If i solve it using the following code:
[t,y] = ode45(@odefun, tspan, ic);
function dydt = odefun(t,y)
%SDOF (Uncoupled) Forced (Unbalance), Undamped
dydt = zeros(4,1);
dydt(1) = y(2);
dydt(2) = -(k/M)*y(1)+(m/M)*e*w^2*cos(w*t);
dydt(3) = y(4);
dydt(4) = -(k/M)*y(3)+(m/M)*e*w^2*sin(w*t);
end
I get one result (which seems incorrect for the second equation).

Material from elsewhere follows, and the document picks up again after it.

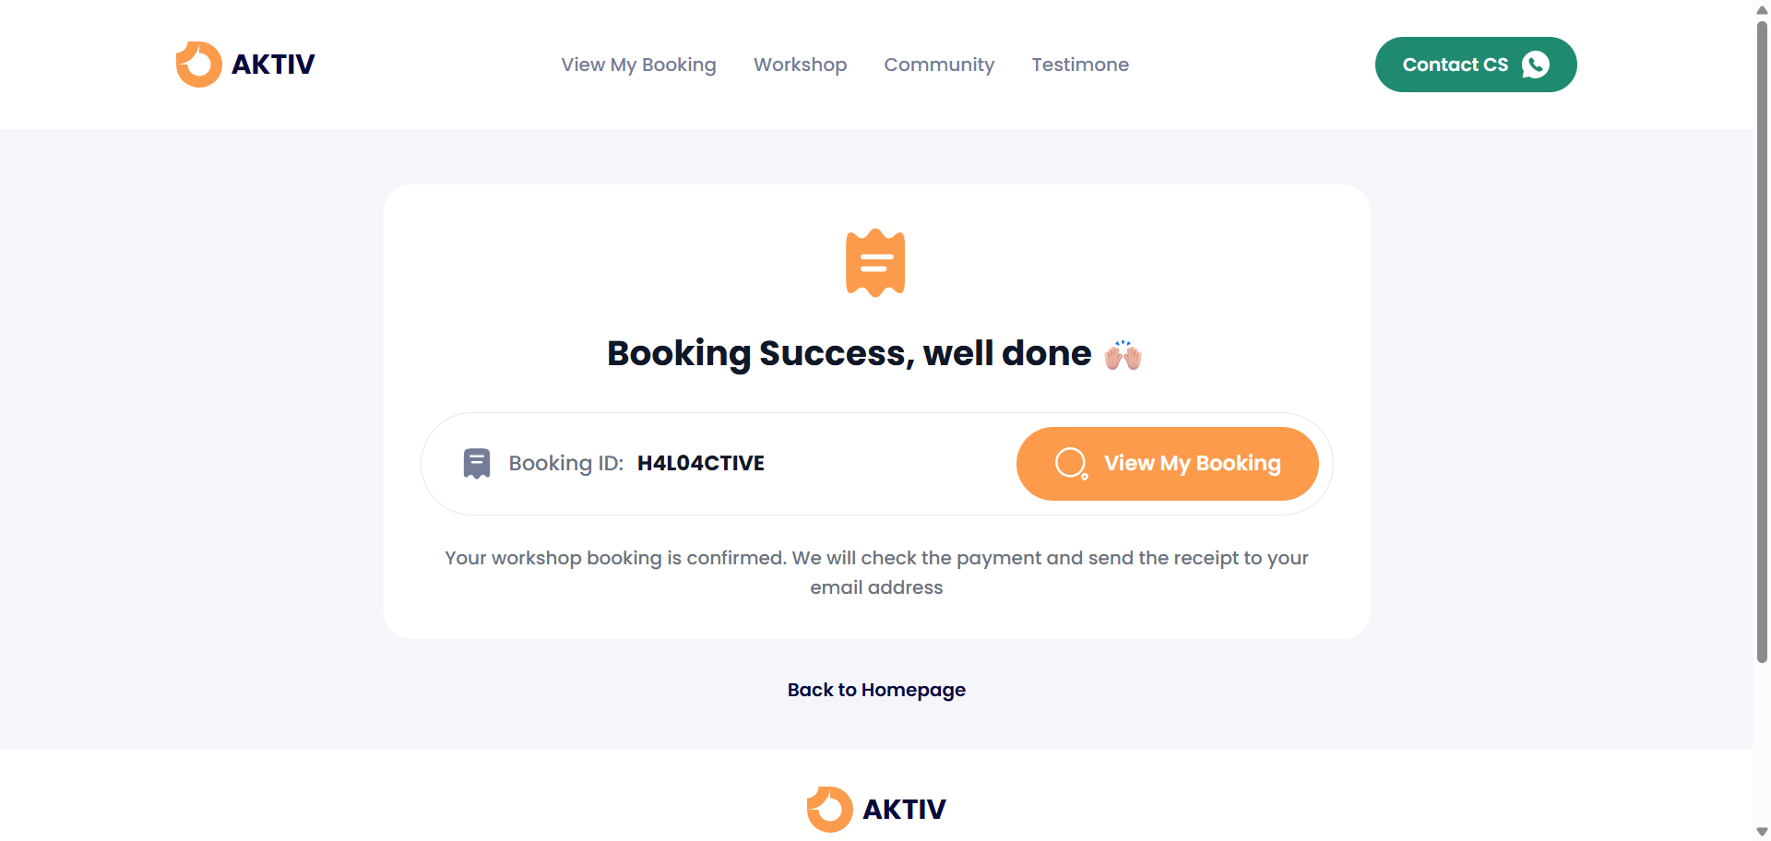Click the WhatsApp icon in Contact CS
The width and height of the screenshot is (1771, 841).
click(x=1536, y=65)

If i solve it using the following code (which effectively separates it into two independent ODEs:
[t,y] = ode45(@odefun, tspan, ic);
function dydt = odefun(t,y)
%SDOF (Uncoupled) Forced (Unbalance), Undamped
dydt = zeros(2,1);
dydt(1) = y(2);
dydt(2) = -(k/M)*y(1)+(m/M)*e*w^2*cos(w*t);
end
[t2,y2] = ode45(@odefun2, tspan, ic2);
function dydt2 = odefun2(t,y2)
dydt2 = zeros(2,1);
dydt2(1) = y2(2);
dydt2(2) = -(k/M)*y2(1)+(m/M)*e*w^2*sin(w*t);
end
I get a different result, which seems more in line with what i expect.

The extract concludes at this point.